RL Function Approximation

These algorithms are good for scaling state spaces, but not actions spaces.

The Gradient Idea

Recall Temporal difference learning and Q-Learning, two model free policy evaluation techniques explored in Tabular Reinforcement Learning.

A simple parametrization

The idea here is to parametrize the value estimation function so that similar inputs gets similar values akin to Parametric Modeling estimation we have done in the other courses. In this manner, we don’t need to explicitly explore every single state in the state space.

For example, a single linear parametrization for the value function gives a quite nice interpretation of why we are introducing loss functions in this case:

$$ V^{\pi}(x; \theta_{\text{new}}) = r(x, \pi(x)) + \gamma \sum_{x'}p(x'\mid x, \pi(x))V^{\pi}(x^{'}; \theta_{\text{old}}) $$$$ \forall x, \theta_{new, x} = \arg\min_{\theta_{x} \in \mathbb{R}} (\theta_{x} - (r(x, \pi(x)) + \gamma \sum_{x'}p(x'\mid x, \pi(x))V^{\pi}(x^{'}; \theta_{\text{old}}))))^{2} $$$$ \theta_{new} = \arg\min_{\theta \in \mathbb{R}^{n}} \mathbb{E}_{x}(V^{\pi}(x; \theta) - (r(x, \pi(x)) + \gamma \sum_{x'}p(x'\mid x, \pi(x))V^{\pi}(x^{'};\theta_{\text{old}})))^{2} $$

Where $x$ is drawn from some distribution that has non zero mass for every state (so that it updates every state indefinitely).
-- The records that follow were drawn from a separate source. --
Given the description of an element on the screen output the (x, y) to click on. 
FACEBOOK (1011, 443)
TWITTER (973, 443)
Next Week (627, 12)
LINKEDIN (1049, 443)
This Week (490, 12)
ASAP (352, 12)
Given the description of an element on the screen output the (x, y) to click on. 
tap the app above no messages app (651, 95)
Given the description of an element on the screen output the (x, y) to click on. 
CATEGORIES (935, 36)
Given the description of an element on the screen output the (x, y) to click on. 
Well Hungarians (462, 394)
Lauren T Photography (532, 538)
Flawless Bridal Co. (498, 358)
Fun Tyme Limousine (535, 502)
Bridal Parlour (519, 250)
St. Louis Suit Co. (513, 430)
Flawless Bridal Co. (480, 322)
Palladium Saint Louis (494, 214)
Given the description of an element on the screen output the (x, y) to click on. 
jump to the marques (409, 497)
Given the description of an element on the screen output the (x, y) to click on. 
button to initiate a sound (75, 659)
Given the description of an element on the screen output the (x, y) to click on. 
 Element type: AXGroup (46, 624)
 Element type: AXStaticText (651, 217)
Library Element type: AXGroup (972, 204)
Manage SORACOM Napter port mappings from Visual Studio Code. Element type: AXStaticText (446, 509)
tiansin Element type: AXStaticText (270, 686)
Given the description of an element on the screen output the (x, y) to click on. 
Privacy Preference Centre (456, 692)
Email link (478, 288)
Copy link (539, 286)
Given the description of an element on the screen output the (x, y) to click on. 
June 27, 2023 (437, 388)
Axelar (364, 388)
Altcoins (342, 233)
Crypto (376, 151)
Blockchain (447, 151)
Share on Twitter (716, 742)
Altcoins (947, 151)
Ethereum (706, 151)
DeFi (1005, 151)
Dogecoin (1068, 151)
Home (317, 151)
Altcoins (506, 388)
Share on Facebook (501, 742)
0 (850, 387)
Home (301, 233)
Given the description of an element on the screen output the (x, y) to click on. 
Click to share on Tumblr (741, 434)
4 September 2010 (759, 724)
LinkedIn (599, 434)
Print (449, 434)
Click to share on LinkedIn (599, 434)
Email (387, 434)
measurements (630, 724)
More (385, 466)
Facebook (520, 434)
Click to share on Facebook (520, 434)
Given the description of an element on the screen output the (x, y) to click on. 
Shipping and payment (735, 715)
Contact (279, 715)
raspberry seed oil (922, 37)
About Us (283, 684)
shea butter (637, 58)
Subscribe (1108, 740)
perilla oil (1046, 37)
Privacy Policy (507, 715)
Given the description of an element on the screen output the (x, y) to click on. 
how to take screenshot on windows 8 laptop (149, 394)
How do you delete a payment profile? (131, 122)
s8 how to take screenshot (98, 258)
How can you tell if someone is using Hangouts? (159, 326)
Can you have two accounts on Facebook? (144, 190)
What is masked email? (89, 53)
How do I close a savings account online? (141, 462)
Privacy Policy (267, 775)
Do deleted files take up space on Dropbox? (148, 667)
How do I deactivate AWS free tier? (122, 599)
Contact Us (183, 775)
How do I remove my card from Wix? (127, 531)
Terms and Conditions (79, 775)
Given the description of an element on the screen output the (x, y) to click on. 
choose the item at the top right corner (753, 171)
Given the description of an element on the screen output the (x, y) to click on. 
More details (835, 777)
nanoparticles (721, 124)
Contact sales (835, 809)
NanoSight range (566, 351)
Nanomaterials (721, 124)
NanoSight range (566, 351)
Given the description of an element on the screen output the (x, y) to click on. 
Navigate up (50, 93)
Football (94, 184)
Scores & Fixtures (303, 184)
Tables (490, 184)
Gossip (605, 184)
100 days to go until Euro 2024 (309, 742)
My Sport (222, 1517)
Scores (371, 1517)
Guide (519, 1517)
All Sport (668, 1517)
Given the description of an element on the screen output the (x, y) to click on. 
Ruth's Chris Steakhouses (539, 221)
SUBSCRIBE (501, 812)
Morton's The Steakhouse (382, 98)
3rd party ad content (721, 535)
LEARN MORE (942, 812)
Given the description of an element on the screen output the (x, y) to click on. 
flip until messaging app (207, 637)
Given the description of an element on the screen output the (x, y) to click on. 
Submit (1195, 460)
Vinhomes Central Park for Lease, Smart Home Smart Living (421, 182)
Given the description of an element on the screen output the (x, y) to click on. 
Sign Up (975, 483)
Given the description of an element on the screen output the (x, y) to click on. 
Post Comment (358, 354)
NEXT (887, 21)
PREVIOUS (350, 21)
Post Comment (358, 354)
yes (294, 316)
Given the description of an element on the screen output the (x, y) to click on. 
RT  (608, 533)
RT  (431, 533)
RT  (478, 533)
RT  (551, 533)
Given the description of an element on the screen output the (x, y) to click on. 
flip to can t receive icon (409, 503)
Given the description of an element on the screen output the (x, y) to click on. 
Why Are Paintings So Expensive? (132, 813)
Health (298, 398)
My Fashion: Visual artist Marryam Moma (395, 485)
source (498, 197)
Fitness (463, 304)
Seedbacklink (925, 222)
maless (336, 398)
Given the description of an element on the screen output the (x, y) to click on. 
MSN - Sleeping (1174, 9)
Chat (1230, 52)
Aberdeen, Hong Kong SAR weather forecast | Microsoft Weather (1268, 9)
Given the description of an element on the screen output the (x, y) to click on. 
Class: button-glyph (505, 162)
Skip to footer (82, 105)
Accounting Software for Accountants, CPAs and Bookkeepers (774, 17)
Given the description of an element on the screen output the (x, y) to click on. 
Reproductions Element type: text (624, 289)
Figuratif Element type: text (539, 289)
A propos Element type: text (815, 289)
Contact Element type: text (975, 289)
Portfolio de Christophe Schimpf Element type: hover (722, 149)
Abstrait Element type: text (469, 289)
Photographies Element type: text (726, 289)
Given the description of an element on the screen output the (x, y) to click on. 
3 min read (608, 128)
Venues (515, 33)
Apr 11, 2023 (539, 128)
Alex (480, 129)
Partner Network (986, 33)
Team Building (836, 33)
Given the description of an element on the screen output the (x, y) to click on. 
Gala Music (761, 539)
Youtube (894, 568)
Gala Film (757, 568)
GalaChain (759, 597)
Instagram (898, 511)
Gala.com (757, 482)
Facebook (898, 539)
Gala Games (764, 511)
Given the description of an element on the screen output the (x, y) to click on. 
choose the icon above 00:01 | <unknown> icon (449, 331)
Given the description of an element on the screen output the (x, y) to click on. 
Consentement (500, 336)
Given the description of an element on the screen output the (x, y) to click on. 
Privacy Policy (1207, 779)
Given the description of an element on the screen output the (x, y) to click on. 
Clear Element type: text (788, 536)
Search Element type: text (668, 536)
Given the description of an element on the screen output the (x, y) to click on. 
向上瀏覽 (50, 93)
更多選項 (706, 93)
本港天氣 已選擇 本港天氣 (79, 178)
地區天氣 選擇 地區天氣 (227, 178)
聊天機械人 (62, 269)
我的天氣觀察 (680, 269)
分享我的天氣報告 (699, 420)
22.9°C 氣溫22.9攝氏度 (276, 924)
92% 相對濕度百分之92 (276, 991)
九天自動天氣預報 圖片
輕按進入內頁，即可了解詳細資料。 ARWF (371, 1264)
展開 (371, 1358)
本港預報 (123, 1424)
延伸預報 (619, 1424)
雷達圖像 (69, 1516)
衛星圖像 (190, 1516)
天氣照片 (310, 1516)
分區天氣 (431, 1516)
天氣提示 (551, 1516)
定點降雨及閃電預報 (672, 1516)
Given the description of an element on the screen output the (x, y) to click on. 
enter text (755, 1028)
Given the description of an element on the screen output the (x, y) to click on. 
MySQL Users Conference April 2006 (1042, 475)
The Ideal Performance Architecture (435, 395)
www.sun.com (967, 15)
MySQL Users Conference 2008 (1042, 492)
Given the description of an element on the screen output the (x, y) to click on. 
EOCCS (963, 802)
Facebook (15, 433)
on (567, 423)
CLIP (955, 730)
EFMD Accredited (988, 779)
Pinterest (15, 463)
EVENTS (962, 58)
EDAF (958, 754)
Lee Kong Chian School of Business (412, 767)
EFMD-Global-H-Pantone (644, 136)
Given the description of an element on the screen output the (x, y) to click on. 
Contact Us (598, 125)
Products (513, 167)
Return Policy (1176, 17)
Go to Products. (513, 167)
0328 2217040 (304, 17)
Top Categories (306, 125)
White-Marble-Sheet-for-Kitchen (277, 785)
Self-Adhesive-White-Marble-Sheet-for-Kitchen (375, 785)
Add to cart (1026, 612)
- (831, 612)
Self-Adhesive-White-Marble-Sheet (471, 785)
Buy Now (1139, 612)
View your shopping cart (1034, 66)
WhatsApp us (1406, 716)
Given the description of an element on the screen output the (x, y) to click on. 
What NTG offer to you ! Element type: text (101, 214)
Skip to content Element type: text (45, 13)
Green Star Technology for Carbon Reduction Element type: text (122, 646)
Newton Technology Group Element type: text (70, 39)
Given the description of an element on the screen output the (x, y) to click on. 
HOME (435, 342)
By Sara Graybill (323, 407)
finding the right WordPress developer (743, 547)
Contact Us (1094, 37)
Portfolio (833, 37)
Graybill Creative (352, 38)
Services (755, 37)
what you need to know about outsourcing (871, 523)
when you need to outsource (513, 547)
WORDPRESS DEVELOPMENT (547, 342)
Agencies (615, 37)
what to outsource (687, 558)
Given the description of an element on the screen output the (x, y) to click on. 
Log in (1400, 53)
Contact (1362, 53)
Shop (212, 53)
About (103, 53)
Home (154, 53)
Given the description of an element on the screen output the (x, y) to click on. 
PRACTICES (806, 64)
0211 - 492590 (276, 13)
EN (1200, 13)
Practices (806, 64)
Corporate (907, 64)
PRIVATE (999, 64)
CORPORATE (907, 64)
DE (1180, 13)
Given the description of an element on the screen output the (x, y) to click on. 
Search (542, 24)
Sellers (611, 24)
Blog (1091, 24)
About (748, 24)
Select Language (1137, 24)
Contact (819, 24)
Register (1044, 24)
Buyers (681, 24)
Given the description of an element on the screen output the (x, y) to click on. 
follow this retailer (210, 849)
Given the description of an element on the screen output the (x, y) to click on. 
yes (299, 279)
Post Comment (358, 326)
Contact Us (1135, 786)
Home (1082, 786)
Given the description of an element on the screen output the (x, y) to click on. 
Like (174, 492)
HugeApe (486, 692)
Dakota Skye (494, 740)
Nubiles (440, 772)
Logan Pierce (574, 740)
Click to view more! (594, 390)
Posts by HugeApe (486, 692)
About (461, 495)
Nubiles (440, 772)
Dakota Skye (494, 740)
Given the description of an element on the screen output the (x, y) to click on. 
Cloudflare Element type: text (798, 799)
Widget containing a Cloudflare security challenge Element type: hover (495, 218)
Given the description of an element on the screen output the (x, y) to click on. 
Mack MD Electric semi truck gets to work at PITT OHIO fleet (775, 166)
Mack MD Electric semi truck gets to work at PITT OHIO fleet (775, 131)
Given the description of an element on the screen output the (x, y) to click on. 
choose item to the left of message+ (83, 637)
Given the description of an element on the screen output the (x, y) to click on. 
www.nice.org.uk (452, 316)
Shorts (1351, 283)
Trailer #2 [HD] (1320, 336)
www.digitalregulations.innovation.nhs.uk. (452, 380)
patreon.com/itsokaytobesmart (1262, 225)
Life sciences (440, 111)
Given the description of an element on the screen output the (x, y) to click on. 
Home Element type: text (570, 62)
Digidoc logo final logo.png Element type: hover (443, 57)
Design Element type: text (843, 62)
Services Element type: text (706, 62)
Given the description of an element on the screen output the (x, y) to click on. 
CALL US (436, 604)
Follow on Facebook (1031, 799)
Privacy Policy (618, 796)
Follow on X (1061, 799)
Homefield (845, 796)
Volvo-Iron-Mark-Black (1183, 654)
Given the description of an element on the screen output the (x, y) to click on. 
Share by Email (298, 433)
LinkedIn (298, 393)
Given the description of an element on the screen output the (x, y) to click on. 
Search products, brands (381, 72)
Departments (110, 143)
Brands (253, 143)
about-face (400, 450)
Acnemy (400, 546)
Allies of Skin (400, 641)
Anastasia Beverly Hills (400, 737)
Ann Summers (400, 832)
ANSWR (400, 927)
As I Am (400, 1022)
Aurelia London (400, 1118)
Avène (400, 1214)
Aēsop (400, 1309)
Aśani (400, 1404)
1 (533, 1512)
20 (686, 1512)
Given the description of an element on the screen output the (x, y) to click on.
This simple motivation example opens the door for gradient descent methods for parameter estimation! The only drawback that we will see using these methods is the enormous number of samples that we need to get a good estimate of the value function.

TD-Gradient View

$$ V^{\pi}(x) = V_{\text{old}}^{\pi}(x) + \alpha_{t}(r + \gamma V^{\pi}_{\text{old}}(x^{(i)}) - V_{\text{old}}^{\pi}(x)) $$$$ l(\theta; x, x') = -\frac{1}{2}(r + \gamma V^{\pi}_{\text{old}}(x^{'};\theta) - V_{\text{old}}^{\pi}(x;\theta))^{2} $$

Where the value is parameterized by theta. It’s derivative, is called the TD error, indicated with $\delta(x)$. TODO: fix the mistake for the expectation of the estimate, also expand on the fact that the gradient is 1 for the linear case, so classic TD and Q-Learning are just doing gradient descent on the linear feature vector.

One nice thing about this view, is that the gradient with respect of this loss is unbiased, due to the law of large numbers, see Central Limit Theorem and Law of Large Numbers. Sometimes gradient descent with a bootstrap estimate is called stochastic semi-gradient descent.

Q-Learning View

$$ Q^{\pi}(x, a) = Q_{\text{old}}^{\pi}(x, a) + \alpha_{t}(r + \gamma \max_{a} Q^{\pi}_{\text{old}}(x^{'}, a) - Q_{\text{old}}^{\pi}(x, a)) $$$$ l(\theta; x, a, r, x') = -\frac{1}{2}(r + \gamma \max_{a} Q^{\pi}_{\text{old}}(x^{'}, a;\theta) - Q_{\text{old}}^{\pi}(x, a;\theta))^{2} $$

Deep Q-networks

DQN updates the neural network used for the approximate bootstrapping estimate infrequently to maintain a constant optimization target across multiple episodes.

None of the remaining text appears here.